Washington State University is one step closer to opening its own medical school after the state House and Senate passed bills this week removing a rule that prevented the school from training doctors for nearly a century.
Since 1917, the University of Washington has had exclusive rights to operate a medical school within the state. Spokane lawmakers Sen. Michael Baumgartner and Rep. Marcus Riccelli sponsored bills to remove the restriction. Both measures passed, 81-17 in the state House and 45-4 in the state Senate.
The push is one way Washington is trying to address a critical doctor shortage, especially in underserved rural communities on the eastern side of the state.
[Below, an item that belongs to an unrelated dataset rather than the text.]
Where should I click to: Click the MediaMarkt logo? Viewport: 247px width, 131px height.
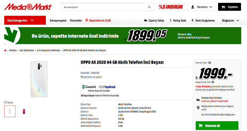click(x=28, y=7)
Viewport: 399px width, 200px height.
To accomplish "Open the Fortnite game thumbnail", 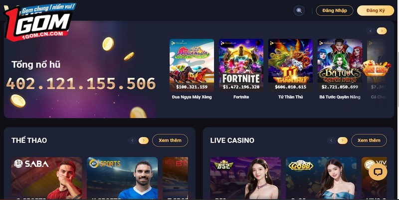I will (241, 66).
Right now, the state’s only medical school struggles to train enough doctors with limited funding to admit 140 students to study within Washington each year.
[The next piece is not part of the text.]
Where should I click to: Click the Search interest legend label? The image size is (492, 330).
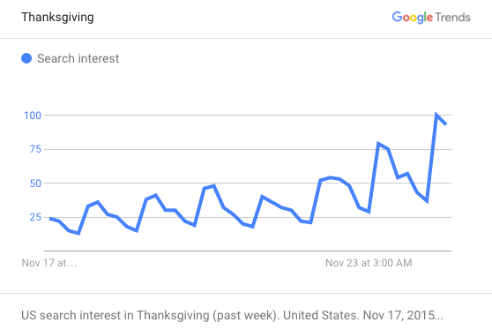[x=78, y=59]
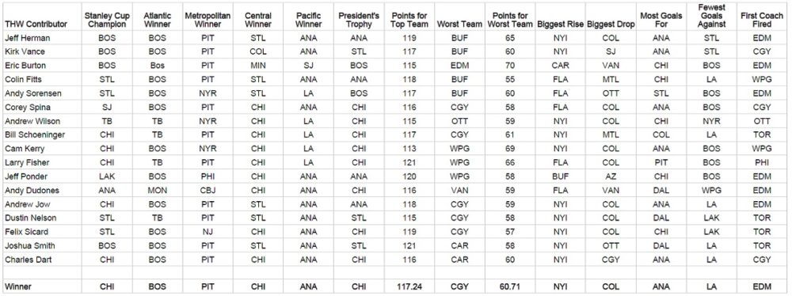Click Andrew Wilson's OTT Worst Team cell
Viewport: 792px width, 296px height.
click(459, 121)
WSU wants funding to hire staff and secure accreditation for a new medical school while UW wants to expand its existing program. The bills passed this week would allow for both, but don’t provide funding for either.
Baumgartner, Spokane Republican and prime sponsor of the Senate version, say it’s a small, technical fix, but will go a long way toward providing more doctors in the state.
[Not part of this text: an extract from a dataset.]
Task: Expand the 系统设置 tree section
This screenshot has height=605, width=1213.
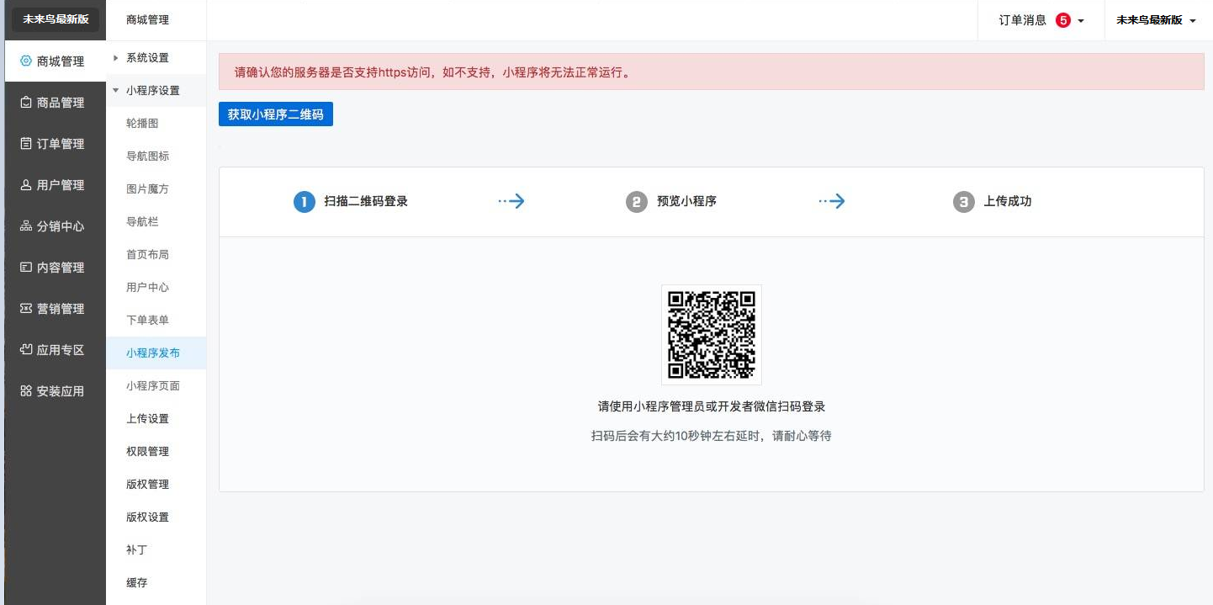Action: click(116, 58)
“Most states have more than one public medical school,” Baumgartner said. “This allows for a tremendous amount of innovation, provides more research and provides more doctors.”
Sen. Jamie Pedersen, D-Seattle, spoke against the bill. Instead, he said, the state should focus on loan repayments, residency programs and expanding UW’s program to answer the doctor shortage.
“I don’t think it’s a wise use of our limited resources,” Pedersen said.
The bills now move to the opposite chamber for consideration. Republican leaders said Tuesday either bill could be used as the vehicle to become law.